* [Tasks to complete]:
a – In the travel text, how long is the hike to the base of Delicate Arch?
b – Write out the travel text from "Skyline Arch - pretty, big, and" to "on the slickrock!", substituting "sandstone" for "slickrock".

* [Source passage]:
Scenic Drive along Colorado River

Skyline Arch - pretty, big, and no one hiking there.  This was our first place we stopped and looked at.
From there we drove back to Delicate Arch, said that the hike to the base (stand under it) was 3 miles and was a steep climb over slickrock (flat rock and slippery when wet), so we opted to go to the observation area and hiked up to the upper viewing place.  Got a pretty neat view of it from there.  Got back to the car in just enough time - thunderstorm hit.  Poor people caught out on the slickrock!


Some ATV fun here
Drove into Moab for pizza, so-so in quality, then Dave wanted to take some pictures of all the ATVs here in town.  Amazing place if you are into ATVing - rent them, go on a tour, or bring your own.  This town is nicknamed, ATV center of the US.  No kidding.  On our way back to the campground I took us on a little side trip along the Colorado River.  This little gem of a road is amazing - hugs the canyons with Arches on our left and the Red Rock Canyon on our right.  BLM campgrounds along the river, bike trails, and of course, rafting.  Told Dave - just a few ore miles then I'll turn around.  Found a 5 star lodge nestled into the canyon right on the river, winery attached to it, called Red Rock Canyon Lodge.  Wow.  Got back to the campground about 5:30pm and sat and watched the fun of the ATVers coming back and all the RVs coming in for the night.

Sunday, September 23, 2012

Dead Horse and Canyonlands

Grandview Hike in Canyonlands
View of Monument Valley from Canyonlands
We went across the road from where we are camping and ventured into Canyonlands National Park. First of all, our expectations of Canyonlands was high since the other 14 or so national parks/monuments/sights we have visited on this trip has been great - so we were a tad disappointed.  Glacier is for hikers, Yellowstone is for camping and looking at geysers, Tetons is for boating and camping, Canyonlands is for ATVs and off-road vehicles.  Very little hiking, and very few places to stop and look/see. Most of the sights are from ATV view point - and there is one trail they talk about that if you do it right - should take you 2 to 4 days on the ATV (camping along the way).

* [Information shown]:
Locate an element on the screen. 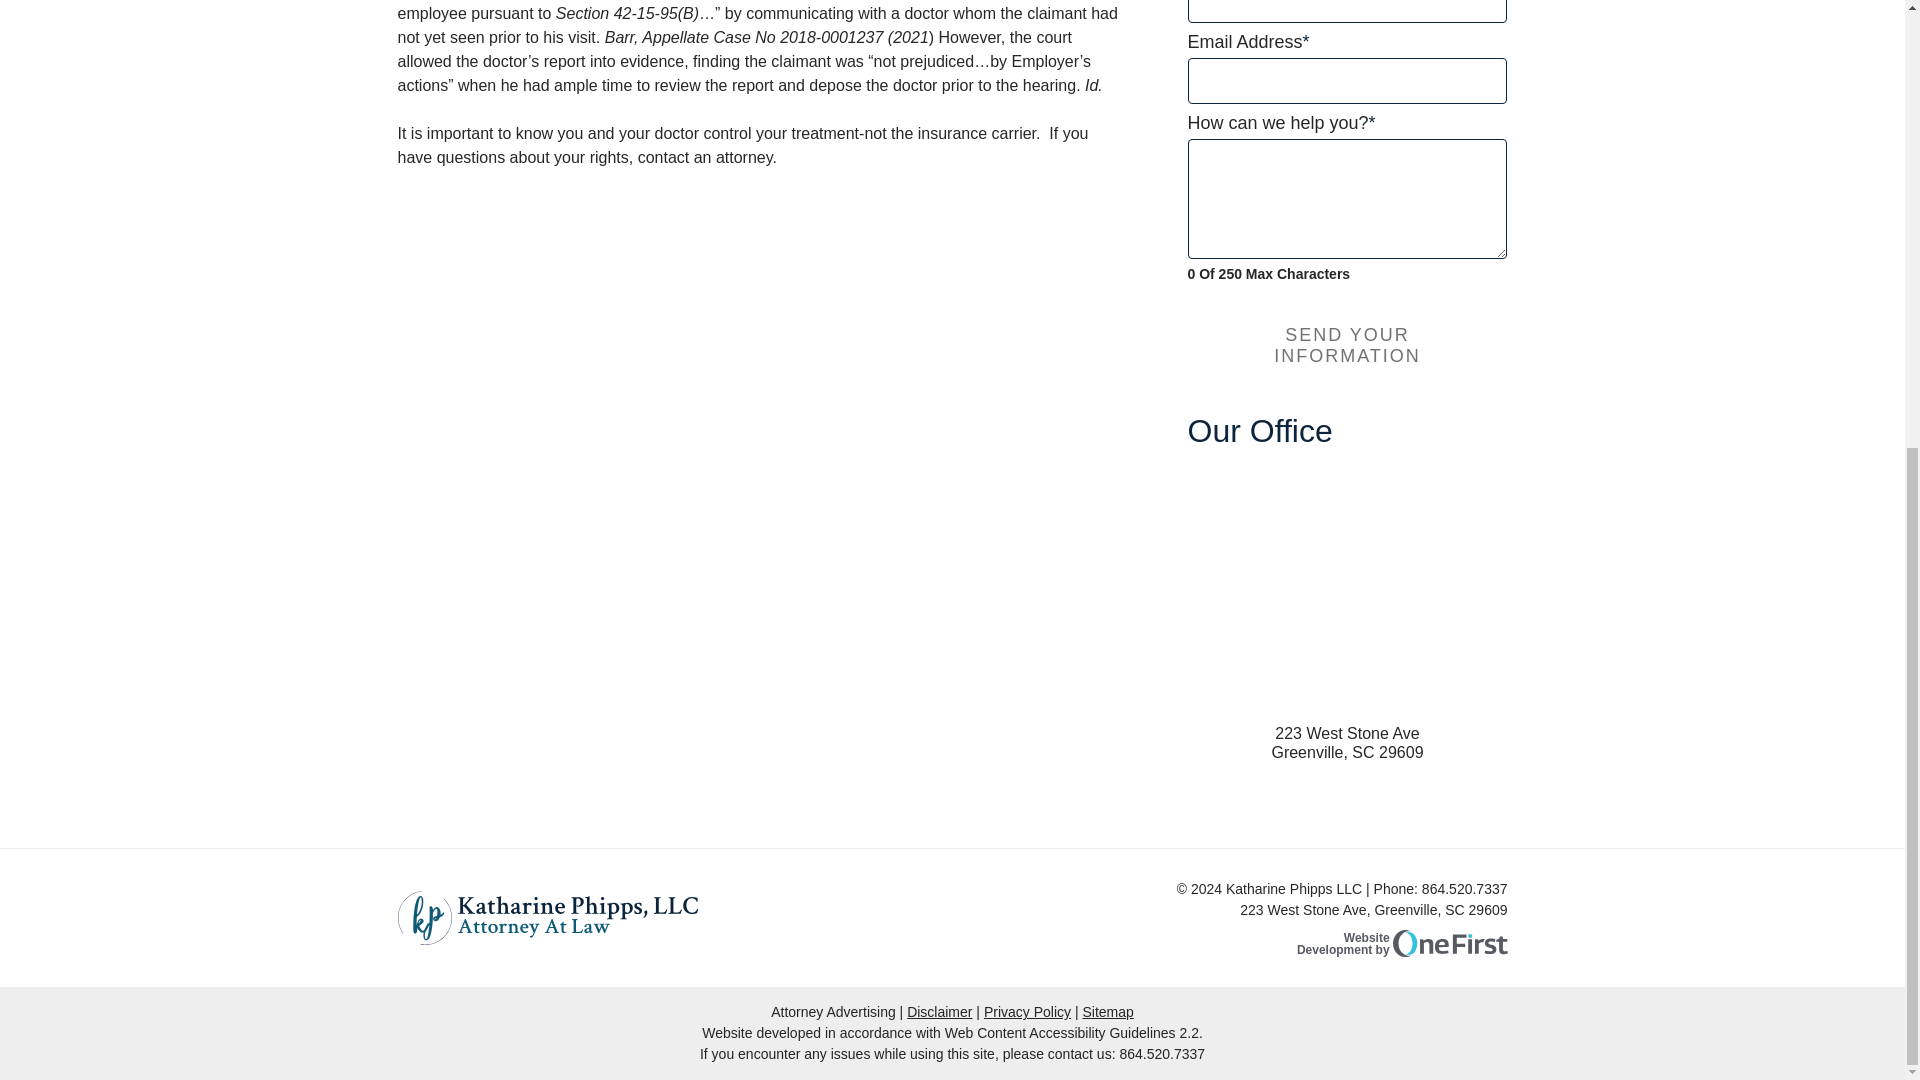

* [Answers in order]:
a – It is 3 miles.

b –
Skyline Arch - pretty, big, and no one hiking there.  This was our first place we stopped and looked at.
From there we drove back to Delicate Arch, said that the hike to the base (stand under it) was 3 miles and was a steep climb over sandstone (flat rock and slippery when wet), so we opted to go to the observation area and hiked up to the upper viewing place.  Got a pretty neat view of it from there.  Got back to the car in just enough time - thunderstorm hit.  Poor people caught out on the sandstone!